Islam is the religion of the state, according to the constitution. The constitution mandates the government respect all faiths and guarantees equality before the law, regardless of one’s religion. The law does not impose sanctions on those who do not observe Islamic teachings or who practice other religious beliefs. The constitution prohibits religiously based political parties.
The Ministry of Religious and Cultural Affairs has authority over all Islamic matters and institutions, including mosques, religious events, and private Islamic schools. The Ministry of Religious and Cultural Affairs and the Ministry of Education jointly oversee the school curricula and teacher certification of approximately 40 Islamic schools. The public school system is secular.
The president swears an Islamic religious oath.
Muslims may bring matters such as marriage, divorce, and inheritance either to family courts whose code includes elements of civil and Islamic law or to civil courts. Civil courts address the same matters for non-Muslims. In legal matters, citizens are officially considered Muslims if they do not specifically identify with another religious group.
The government requires all foreign and domestic non-Muslim religious groups to register by submitting an application to the Ministry of Interior, which conducts a lengthy background investigation of the group. Domestic and foreign Muslim religious groups must inform the Ministry of Religious and Cultural Affairs of their existence and intent to operate and are neither subject to registration nor investigation by the Ministry of Interior. Muslim and non-Muslim foreign religious groups must also gain approval from the Ministry of Foreign Affairs to operate in the country. Once approved, every foreign religious group signs a one-year agreement detailing the scope of its activities. Foreign religious groups must submit quarterly reports to the Ministry of Foreign Affairs and renew their agreements every year. The quarterly report details the activities, origin of funding for activities, scope of work completed, and identifies beneficiaries. Non-Muslim religious groups may not operate in the interim while awaiting registration.
The government is a party to the International Covenant on Civil and Political Rights. The government declared a reservation regarding proselytizing in open public spaces.
The Ministry of Religious and Cultural Affairs continued its efforts to implement a 2014 decree executing a law on state control of mosques, which converted the status of imams to civil service employees under the ministry and transferred ownership of mosque properties and other assets to the government. Government officials stated the decree aimed to eliminate political activity from mosques, provide greater government oversight of mosque assets and activities, and counter foreign influence. The implementation process has been slow. Fewer than half of the mosques in the country had an imam who was considered a civil service employee. The High Islamic Council met with an association of civil service employee imams to provide training and to have discussions. The training and discussions covered topics on the management of facilities, operational needs, the volume of microphones, not using the mosque as a political platform, and the uniformity of sermons across all mosques.

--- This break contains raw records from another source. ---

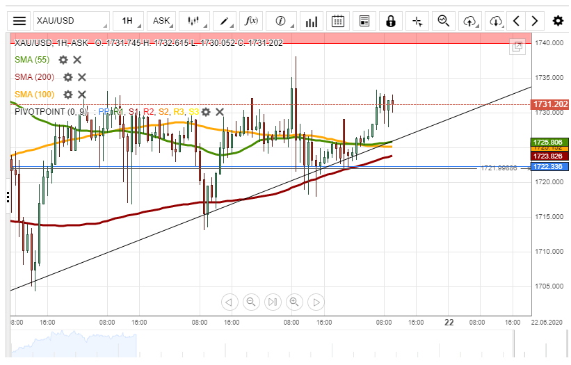Open SMA (55) indicator settings

click(63, 60)
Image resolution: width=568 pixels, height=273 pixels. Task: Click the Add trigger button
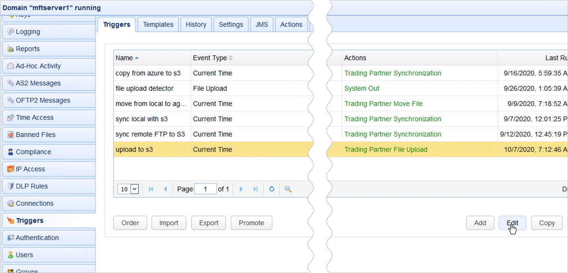pos(480,223)
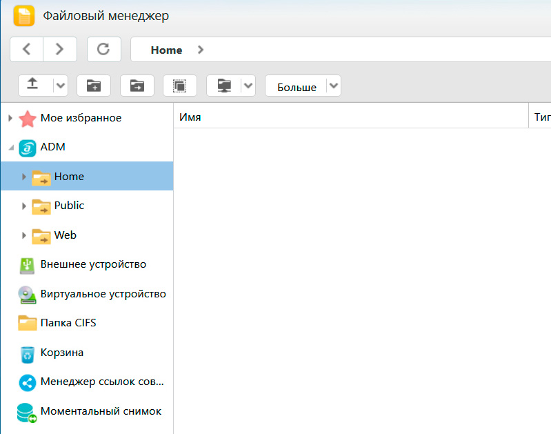Open Внешнее устройство in the sidebar
Image resolution: width=551 pixels, height=434 pixels.
point(93,264)
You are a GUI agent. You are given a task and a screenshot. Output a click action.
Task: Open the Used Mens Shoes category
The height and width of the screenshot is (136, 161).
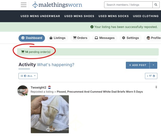coord(79,16)
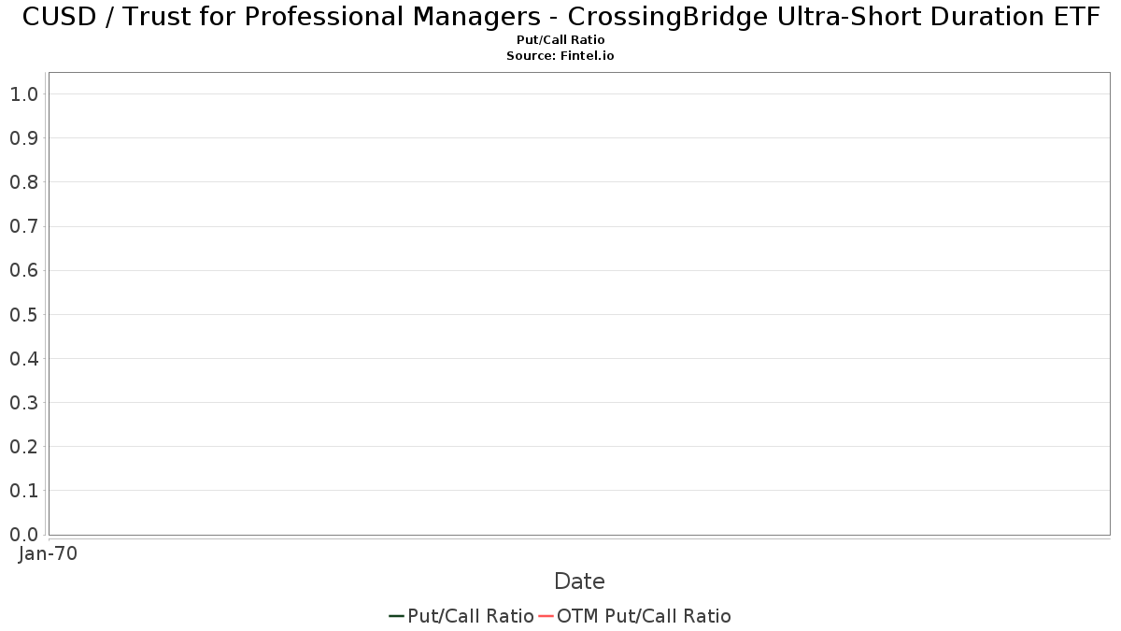The height and width of the screenshot is (631, 1121).
Task: Toggle the Put/Call Ratio legend series
Action: [470, 616]
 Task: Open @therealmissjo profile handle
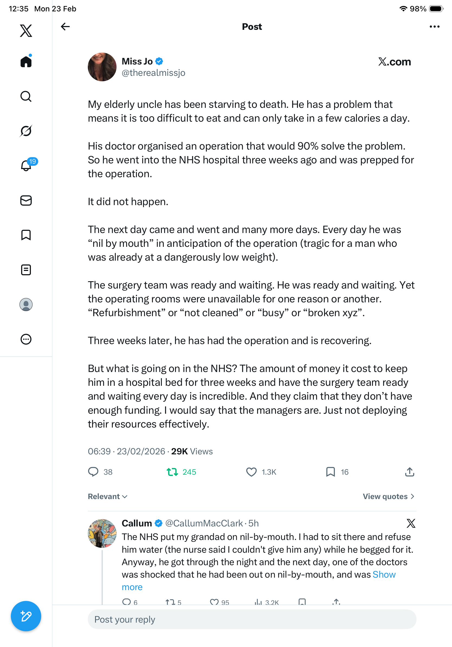pyautogui.click(x=153, y=73)
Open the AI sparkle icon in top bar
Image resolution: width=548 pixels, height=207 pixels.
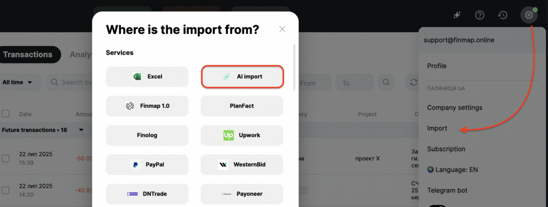pos(457,15)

At the beginning of the year President Ismail Omar Guelleh issued a decree forbidding outside gatherings from December 2015 to mid-April. The Ministry of Religious and Cultural Affairs postponed a regional conference of Muslim religious leaders until after the April election.
The government continued to permit registered non-Islamic groups, including Catholic, Protestant, Greek Orthodox, and Ethiopian Orthodox churches, to operate freely, according to Christian leaders. For several of these groups, the government subsidized the cost of utilities at church properties as it considered some church properties to be part of the national patrimony. Religious groups not independently registered with the government, such as Ethiopian Protestant and non-Sunni Muslim congregations, operated under the auspices of registered groups. Smaller groups, such as Jehovah’s Witnesses and Bahais, were not registered with the government, but operated privately without incident, according to Christian leaders.

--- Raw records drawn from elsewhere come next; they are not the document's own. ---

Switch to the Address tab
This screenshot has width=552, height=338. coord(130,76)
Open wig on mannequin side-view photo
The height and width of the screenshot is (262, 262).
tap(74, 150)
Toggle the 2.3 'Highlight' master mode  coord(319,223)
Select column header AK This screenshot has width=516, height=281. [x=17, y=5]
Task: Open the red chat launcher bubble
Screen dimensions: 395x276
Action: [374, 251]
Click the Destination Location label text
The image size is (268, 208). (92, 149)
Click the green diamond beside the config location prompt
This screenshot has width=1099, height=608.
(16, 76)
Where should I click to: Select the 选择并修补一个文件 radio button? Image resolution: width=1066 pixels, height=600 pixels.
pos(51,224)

The government legally recognized Islamic marriages conducted under the auspices of the Ministry of Islamic Affairs and civil marriages conducted under the auspices of the Ministry of Interior for non-Muslims and interfaith couples. The government also recognized non-Islamic religious marriages, when documentation from the religious organization performing the ceremony was provided.
The Ministry of Religious and Cultural Affairs sponsored a program in which religious leaders visited public schools for one-hour sessions to answer students’ questions about religion. These weekly sessions were not mandatory.

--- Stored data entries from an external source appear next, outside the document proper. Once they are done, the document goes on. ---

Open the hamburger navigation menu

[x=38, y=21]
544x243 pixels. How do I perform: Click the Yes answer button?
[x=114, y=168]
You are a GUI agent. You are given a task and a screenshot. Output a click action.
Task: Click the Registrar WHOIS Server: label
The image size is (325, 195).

The government allowed non-Islamic religious groups to host events and proselytize on the groups’ private property; in practice, groups refrained from proselytizing in public spaces, such as hotels or street corners due to restrictions by the government. The government permitted a limited number of Christian missionaries to sell religious books and pamphlets at a local book store.
The government issued visas to foreign Islamic and non-Islamic clergy and missionaries, but required they belong to registered religious groups before they could work in the country or operate nongovernmental organizations.
In response to the violent attack on an Orlando nightclub by a Muslim claiming allegiance to the Islamic State in Iraq and the Levant (ISIS), President Ismail Omar Guelleh sent messages of condolence condemning the attack and expressing his solidarity with the victims’ families. The government-run newspaper, La Nation, published President Guelleh’s message.